Consigne 1 —
Dans le passage sur le marronnage, reprenez le segment allant de "Or, dès les" jusqu'à "la domination coloniale." en substituant "forêt" à "brousse".

Marronnage, Quilombo, Palenque

Or, dès les premières déportations négrières aux Amériques, à partir de 1517, commencèrent des révoltes de captifs africains refusant de diverses manières leur réduction en bête de somme[2]. La forme de résistance la plus redoutable pour les maîtres consistait dans la fuite en brousse, ou marronnage, d’où les fugitifs socialement organisés pouvaient entreprendre des raids sporadiques sur les infrastructures économiques et administratives de la domination coloniale.

(Entrées de données)
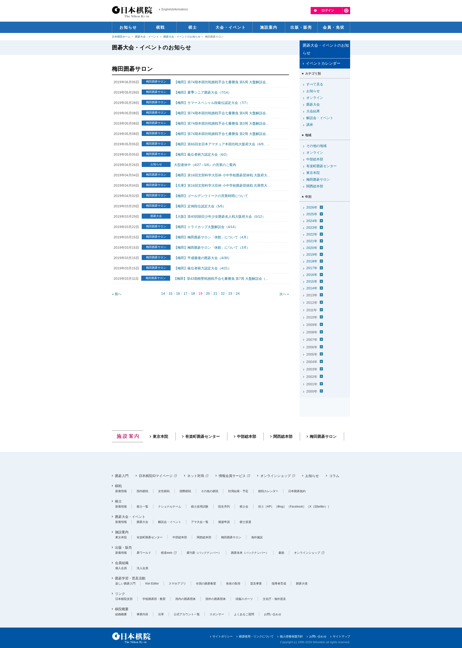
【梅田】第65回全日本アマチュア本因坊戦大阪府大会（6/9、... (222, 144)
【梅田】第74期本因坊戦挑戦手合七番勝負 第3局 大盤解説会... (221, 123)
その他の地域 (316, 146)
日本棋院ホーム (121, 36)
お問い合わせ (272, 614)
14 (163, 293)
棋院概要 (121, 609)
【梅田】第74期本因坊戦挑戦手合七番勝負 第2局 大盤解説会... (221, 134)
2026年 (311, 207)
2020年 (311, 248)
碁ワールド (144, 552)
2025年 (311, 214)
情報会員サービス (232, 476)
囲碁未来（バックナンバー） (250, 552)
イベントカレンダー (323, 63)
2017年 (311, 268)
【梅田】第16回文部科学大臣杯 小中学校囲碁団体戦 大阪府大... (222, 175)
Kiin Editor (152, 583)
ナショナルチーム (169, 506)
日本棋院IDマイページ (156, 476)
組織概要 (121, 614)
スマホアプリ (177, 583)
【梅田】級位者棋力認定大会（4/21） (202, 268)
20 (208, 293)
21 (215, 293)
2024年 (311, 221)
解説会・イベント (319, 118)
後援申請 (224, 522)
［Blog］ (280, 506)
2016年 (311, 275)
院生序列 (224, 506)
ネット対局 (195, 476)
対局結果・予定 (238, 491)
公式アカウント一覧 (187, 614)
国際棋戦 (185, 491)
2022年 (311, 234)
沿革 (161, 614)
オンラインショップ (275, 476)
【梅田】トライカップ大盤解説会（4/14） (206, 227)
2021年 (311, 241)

--

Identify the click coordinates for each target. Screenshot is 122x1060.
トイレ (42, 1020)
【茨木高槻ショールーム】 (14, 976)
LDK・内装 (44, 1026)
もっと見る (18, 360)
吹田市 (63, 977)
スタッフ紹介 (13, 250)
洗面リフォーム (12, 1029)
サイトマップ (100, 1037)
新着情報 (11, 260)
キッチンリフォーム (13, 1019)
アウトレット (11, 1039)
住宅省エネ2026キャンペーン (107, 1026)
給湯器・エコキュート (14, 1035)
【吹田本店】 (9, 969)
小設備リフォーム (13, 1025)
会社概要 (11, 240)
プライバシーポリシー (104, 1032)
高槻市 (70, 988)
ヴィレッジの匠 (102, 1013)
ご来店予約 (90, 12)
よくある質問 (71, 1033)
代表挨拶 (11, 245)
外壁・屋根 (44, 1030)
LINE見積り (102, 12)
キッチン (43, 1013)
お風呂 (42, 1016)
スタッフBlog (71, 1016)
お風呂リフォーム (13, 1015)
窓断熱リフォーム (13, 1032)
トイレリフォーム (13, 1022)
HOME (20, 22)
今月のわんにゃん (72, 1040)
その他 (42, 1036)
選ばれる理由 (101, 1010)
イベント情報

--

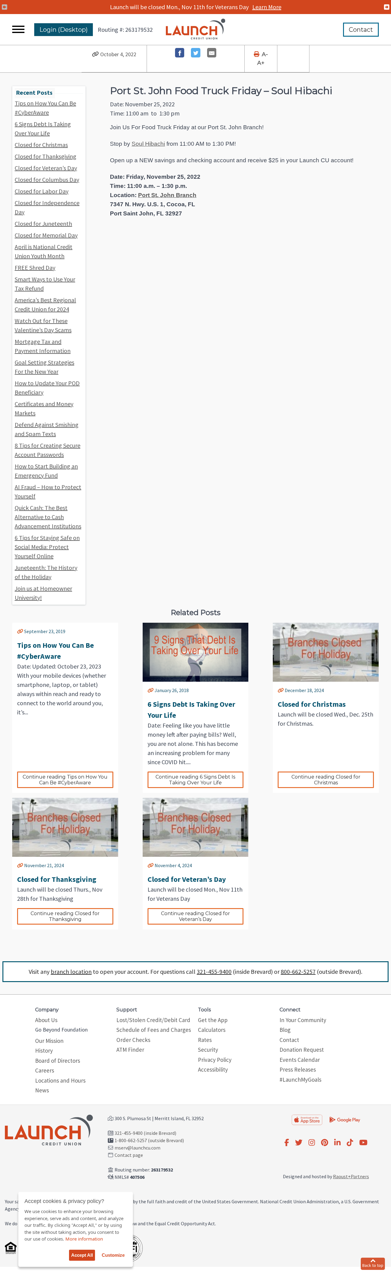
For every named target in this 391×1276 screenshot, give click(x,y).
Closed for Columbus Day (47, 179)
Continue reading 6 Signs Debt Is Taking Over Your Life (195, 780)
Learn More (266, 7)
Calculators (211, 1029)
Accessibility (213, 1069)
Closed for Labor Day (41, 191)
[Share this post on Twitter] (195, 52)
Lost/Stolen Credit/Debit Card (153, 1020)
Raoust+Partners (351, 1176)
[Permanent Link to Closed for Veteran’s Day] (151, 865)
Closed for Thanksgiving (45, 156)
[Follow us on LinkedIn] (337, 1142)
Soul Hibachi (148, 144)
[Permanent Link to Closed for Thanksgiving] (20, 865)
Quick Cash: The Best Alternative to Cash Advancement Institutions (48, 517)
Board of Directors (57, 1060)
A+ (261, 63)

Consigne 2 —
Recopiez à l'identique les enregistrements situés entre la ligne contenant "ネット対局 (195, 476)" et celle contenant "2021年 (311, 241)", ces deux lignes comprises.

Réponse rédigée 1 —
Or, dès les premières déportations négrières aux Amériques, à partir de 1517, commencèrent des révoltes de captifs africains refusant de diverses manières leur réduction en bête de somme[2]. La forme de résistance la plus redoutable pour les maîtres consistait dans la fuite en forêt, ou marronnage, d’où les fugitifs socialement organisés pouvaient entreprendre des raids sporadiques sur les infrastructures économiques et administratives de la domination coloniale.

Réponse rédigée 2 —
ネット対局 (195, 476)
対局結果・予定 (238, 491)
公式アカウント一覧 (187, 614)
国際棋戦 (185, 491)
2022年 (311, 234)
沿革 (161, 614)
オンラインショップ (275, 476)
【梅田】トライカップ大盤解説会（4/14） (206, 227)
2021年 (311, 241)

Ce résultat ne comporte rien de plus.